# Available data:
|---|
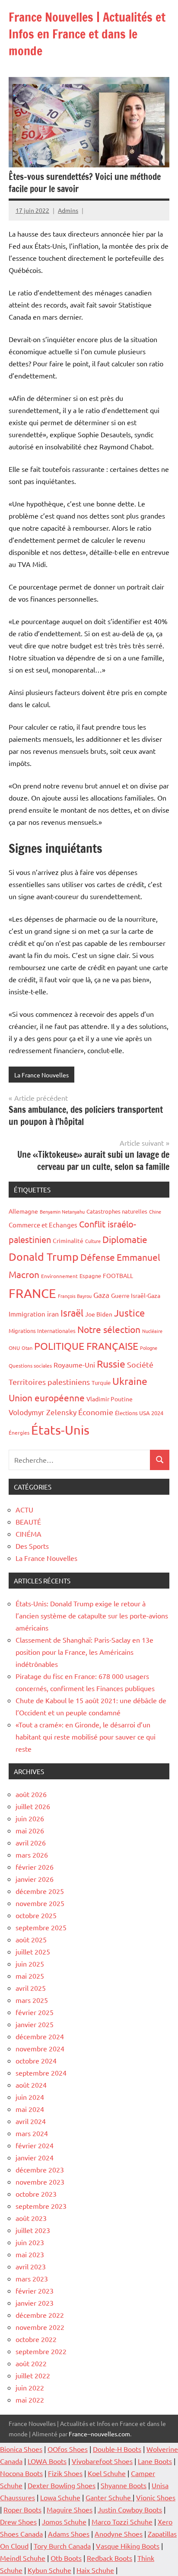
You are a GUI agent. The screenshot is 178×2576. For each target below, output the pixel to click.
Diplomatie (124, 1239)
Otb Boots (66, 2558)
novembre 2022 (40, 2327)
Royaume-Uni (74, 1364)
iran (53, 1313)
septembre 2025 (41, 1927)
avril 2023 (31, 2266)
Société (140, 1364)
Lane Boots (155, 2461)
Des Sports (32, 1545)
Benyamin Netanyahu (62, 1211)
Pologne (148, 1347)
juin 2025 (30, 1963)
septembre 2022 (41, 2351)
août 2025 (31, 1939)
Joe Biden (98, 1314)
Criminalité (68, 1240)
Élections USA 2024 (139, 1412)
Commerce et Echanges (43, 1225)
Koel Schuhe (107, 2473)
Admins (68, 210)
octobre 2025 (36, 1915)
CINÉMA (28, 1533)
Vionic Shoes (155, 2497)
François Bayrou (75, 1295)
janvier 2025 (35, 2024)
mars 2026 (32, 1854)
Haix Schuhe (95, 2570)
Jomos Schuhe (64, 2521)
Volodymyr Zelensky (42, 1411)
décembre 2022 (40, 2314)
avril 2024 (31, 2121)
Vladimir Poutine (109, 1399)
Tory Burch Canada (62, 2545)
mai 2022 (30, 2399)
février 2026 (35, 1866)
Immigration (27, 1314)
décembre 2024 (40, 2036)
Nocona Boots (21, 2473)
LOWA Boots (47, 2461)
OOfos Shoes (68, 2449)
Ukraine (129, 1381)
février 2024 (35, 2145)
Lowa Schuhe (60, 2497)
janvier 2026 (35, 1878)
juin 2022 (30, 2387)
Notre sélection (108, 1329)
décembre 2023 (40, 2169)
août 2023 (31, 2218)
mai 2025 (30, 1975)
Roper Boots (22, 2509)
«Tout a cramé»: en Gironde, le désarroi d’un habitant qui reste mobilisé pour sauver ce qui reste (86, 1736)
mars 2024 (32, 2133)
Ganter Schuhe (109, 2497)
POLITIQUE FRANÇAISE (86, 1345)
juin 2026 (30, 1818)
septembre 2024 (41, 2072)
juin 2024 (30, 2096)
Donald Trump (44, 1256)
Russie (111, 1363)
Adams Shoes (68, 2533)
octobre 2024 (36, 2060)
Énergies (19, 1432)
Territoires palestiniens (49, 1381)
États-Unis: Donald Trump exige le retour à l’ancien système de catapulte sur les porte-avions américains (92, 1615)
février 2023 (35, 2290)
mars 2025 (32, 2000)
|---|
# What you have to do:
The result should be the full listing, retyped exactly and free of pictures.

# Solution to this problem:
You are a GUI agent. The screenshot is 178×2576. For each target below, output the pixel to click.
Diplomatie (124, 1239)
Otb Boots (66, 2558)
novembre 2022 (40, 2327)
Royaume-Uni (74, 1364)
iran (53, 1313)
septembre 2025 (41, 1927)
avril 2023 (31, 2266)
Société (140, 1364)
Lane Boots (155, 2461)
Des Sports (32, 1545)
Benyamin Netanyahu (62, 1211)
Pologne (148, 1347)
juin 2025 (30, 1963)
septembre 2022 (41, 2351)
août 2025 (31, 1939)
Joe Biden (98, 1314)
Criminalité (68, 1240)
Élections USA 2024 (139, 1412)
Commerce et Echanges (43, 1225)
Koel Schuhe (107, 2473)
Admins (68, 210)
octobre 2025 (36, 1915)
CINÉMA (28, 1533)
Vionic Shoes (155, 2497)
François Bayrou (75, 1295)
janvier 2025 (35, 2024)
mars 2026 (32, 1854)
Haix Schuhe (95, 2570)
Jomos Schuhe (64, 2521)
Volodymyr Zelensky (42, 1411)
décembre 2022 (40, 2314)
avril 2024 (31, 2121)
Vladimir Poutine (109, 1399)
Tory Burch Canada (62, 2545)
mai 2022 (30, 2399)
février 2026 (35, 1866)
Immigration (27, 1314)
décembre 2024 (40, 2036)
Nocona Boots (21, 2473)
LOWA Boots (47, 2461)
OOfos Shoes (68, 2449)
Ukraine (129, 1381)
février 2024 (35, 2145)
Lowa Schuhe (60, 2497)
janvier 2026 (35, 1878)
juin 2022 (30, 2387)
Notre sélection (108, 1329)
décembre 2023 (40, 2169)
août 2023 (31, 2218)
mai 2025 (30, 1975)
Roper Boots (22, 2509)
«Tout a cramé»: en Gironde, le désarroi d’un habitant qui reste mobilisé pour sauver ce qui reste (86, 1736)
mars 2024 (32, 2133)
Ganter Schuhe (109, 2497)
POLITIQUE FRANÇAISE (86, 1345)
juin 2026 (30, 1818)
septembre 2024 (41, 2072)
juin 2024 (30, 2096)
Donald Trump (44, 1256)
Russie (111, 1363)
Adams Shoes (68, 2533)
octobre 2024 (36, 2060)
Énergies (19, 1432)
Territoires palestiniens (49, 1381)
États-Unis: Donald Trump exige le retour à l’ancien système de catapulte sur les porte-avions américains (92, 1615)
février 2023 (35, 2290)
mars 2025 (32, 2000)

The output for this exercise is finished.